Not everyone has a book in them' but I do believe that everyone has interesting stories in them but book writing is a skill and a professional discipline. We never say everyone has a symphony in them, why would we assume everyone has a book in them?
I admire many writers including Maggie OFarrell, William Nicholson, Kate Atkinson who are among my favourite contemporary novelist, although I read very widely and enjoy many, many others. Jane Austen and Evelyn Waugh will endure forever for me.
If I hadn't been a writer I would have been a portrait photographer. I find people fascinating. My novels are an attempt to capture people in all their glory and difficulties. Being a photographer would allow me to capture human kind in another medium.
My first big tip for writing a novel is get writing. So many people say to me that they want to write a novel but in fact never write anything longer than a shopping list. Try to write something every day, even if its just for ten minutes and even if youre not in the mood.
If youre stuck for something to write about set yourself tasks, such as describing what you can see if you look out of the window, or your earliest memory or how a new dish tastes. It doesnt matter what you write, or even if you ever use the exercises in your big novel, it simply develops discipline.
If you want to find a book agent youll need a big fat book called The Writers and Artists Yearbook. It's published annually and lists every UK and Irish publisher and agent, it offers some guidance as to which genre the agent is interested in. This book also gives tips on how to present your work to attract agents (or at least how to avoid offending them).
Generally, agents expect to see three chapters of your work, a CV and a synopsis and I think its sensible to send to one agent at a time. The Yearbook tells you all of this and more. Use it as your first reference and then go online to check out agents websites. Its sometimes even worth making a call to a potential agency and asking who you should approach (never send an open To whom it may concern type of note). Another good place for finding agents is to look at the acknowledgements in the published novels of your genre. Often, authors thank their agents and this will give you some idea as to who you should approach.
My Mum in particular is an avid reader and throughout my childhood we were not only encouraged to read ourselves but we saw the adults around us reading vociferously. My Mums tastes definitely leaned towards bestselling, entertaining fiction, such as Catherine Cookson, Jilly Cooper or Jackie Collins. I suppose I valued the fact that a hard working woman as my Mum could find such pleasure and escapism in books.

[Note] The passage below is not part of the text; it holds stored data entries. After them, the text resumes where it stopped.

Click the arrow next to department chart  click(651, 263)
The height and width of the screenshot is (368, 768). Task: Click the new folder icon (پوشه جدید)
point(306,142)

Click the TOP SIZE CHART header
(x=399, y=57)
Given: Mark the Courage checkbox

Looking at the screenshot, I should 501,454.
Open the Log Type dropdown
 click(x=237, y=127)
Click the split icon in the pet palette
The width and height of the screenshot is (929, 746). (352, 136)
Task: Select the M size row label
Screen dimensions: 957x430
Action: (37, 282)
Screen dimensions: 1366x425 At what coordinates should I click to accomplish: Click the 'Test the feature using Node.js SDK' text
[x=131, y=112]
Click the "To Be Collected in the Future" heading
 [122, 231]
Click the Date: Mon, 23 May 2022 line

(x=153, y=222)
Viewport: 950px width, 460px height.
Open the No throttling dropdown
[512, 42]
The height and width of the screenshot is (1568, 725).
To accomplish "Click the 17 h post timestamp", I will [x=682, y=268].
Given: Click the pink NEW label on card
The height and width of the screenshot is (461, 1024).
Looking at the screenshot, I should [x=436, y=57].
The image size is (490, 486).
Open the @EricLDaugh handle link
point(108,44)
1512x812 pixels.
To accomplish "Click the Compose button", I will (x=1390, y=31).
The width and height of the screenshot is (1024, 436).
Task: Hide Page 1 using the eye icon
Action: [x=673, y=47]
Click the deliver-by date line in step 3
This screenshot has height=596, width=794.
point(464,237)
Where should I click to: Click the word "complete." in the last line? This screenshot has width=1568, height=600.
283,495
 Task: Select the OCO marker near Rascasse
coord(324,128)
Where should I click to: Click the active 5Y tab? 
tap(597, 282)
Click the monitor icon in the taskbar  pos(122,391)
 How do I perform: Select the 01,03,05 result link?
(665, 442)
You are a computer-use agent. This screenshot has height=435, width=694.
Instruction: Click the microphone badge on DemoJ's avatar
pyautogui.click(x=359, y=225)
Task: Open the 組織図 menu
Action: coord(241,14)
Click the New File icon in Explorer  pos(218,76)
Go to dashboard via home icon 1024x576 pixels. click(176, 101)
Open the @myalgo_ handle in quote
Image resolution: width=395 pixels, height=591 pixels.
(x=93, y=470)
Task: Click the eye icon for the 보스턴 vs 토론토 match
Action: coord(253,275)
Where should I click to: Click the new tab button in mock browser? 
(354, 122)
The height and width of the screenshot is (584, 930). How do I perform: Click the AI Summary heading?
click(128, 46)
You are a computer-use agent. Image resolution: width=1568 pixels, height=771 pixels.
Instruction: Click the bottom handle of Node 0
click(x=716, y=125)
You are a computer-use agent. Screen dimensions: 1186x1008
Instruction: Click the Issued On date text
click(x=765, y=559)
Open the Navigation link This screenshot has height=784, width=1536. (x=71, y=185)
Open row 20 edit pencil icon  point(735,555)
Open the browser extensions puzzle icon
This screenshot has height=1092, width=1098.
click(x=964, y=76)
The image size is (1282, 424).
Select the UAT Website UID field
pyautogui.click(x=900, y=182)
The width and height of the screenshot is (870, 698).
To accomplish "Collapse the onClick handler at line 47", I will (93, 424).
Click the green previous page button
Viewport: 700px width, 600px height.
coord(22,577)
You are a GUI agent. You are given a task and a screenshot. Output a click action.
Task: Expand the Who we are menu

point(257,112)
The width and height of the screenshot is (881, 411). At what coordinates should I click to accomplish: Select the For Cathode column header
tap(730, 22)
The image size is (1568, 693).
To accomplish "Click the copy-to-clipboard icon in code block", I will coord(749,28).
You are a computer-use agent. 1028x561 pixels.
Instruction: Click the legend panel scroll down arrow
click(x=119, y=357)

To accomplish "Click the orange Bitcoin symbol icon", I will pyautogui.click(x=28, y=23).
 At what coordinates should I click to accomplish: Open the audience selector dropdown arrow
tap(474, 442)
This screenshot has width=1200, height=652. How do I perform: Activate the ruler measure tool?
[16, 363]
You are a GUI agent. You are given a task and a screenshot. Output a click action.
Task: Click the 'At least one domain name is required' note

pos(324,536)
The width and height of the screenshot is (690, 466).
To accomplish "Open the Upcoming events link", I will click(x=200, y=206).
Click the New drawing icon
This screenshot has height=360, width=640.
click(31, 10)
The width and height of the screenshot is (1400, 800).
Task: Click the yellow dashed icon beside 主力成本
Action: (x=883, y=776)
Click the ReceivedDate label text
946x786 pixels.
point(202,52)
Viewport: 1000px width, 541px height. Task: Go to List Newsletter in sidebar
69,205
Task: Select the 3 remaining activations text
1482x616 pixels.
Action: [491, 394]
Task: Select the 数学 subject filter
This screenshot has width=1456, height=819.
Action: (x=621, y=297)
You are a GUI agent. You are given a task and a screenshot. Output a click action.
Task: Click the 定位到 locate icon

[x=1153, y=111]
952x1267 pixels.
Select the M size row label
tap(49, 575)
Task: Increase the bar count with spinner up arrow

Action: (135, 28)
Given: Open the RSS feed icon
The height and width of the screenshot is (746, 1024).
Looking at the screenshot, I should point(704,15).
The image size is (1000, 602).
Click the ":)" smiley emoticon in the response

Trying to choose a favourite out of all my novels would be like choosing between your children. I like all my novels for different reasons. I love Playing Away because it was my debut and it changed my life. The success of that novel and my ensuing career still seems like a miracle to me. I love The Other Womans Shoes because its my most personal; I suppose its semi-autobiographical. I love Whatever It Takes because I honestly think its my best. Its my latest and I have to strive to get better and better, if I can. My readers deserve that and my professional pride demands it.
I dont find it hard to discipline myself to write every day as I simply love doing it so it doesnt seem like a chore in any way, shape or form. Writing soothes me if Im feeling glum and challenges and excites me the rest of the time. Im very appreciative that there are people out there who are open to reading my books and so my lifes passion has become a paid job.
For inspiration I think about other people all the time. I wonder why they are looking delighted or distraught. I listen to what they are saying and what they are hiding. I imagine back stories and projected stories for everyone around me. Besides this I read magazines and newspapers to see if what are the zeitgeist issues.
I think the term 'chick-lit is, in short, sexist. However I do a lot of work with literacy programmes and have come to understand that there are hundreds of thousands of people in the UK who are intimidated by reading; a cheeky chappy name for a genre is at least inviting. For the record, I dont consider my novels as chick-lit, I never have. I write commercial womens fiction.
I do read my reviews in magazines and newspapers and Im lucky that Ive pretty much always had very positive reviews; its very flattering. Its important (and hard) not to take a bad review personally and to remember its only one persons opinion; literature is subjective.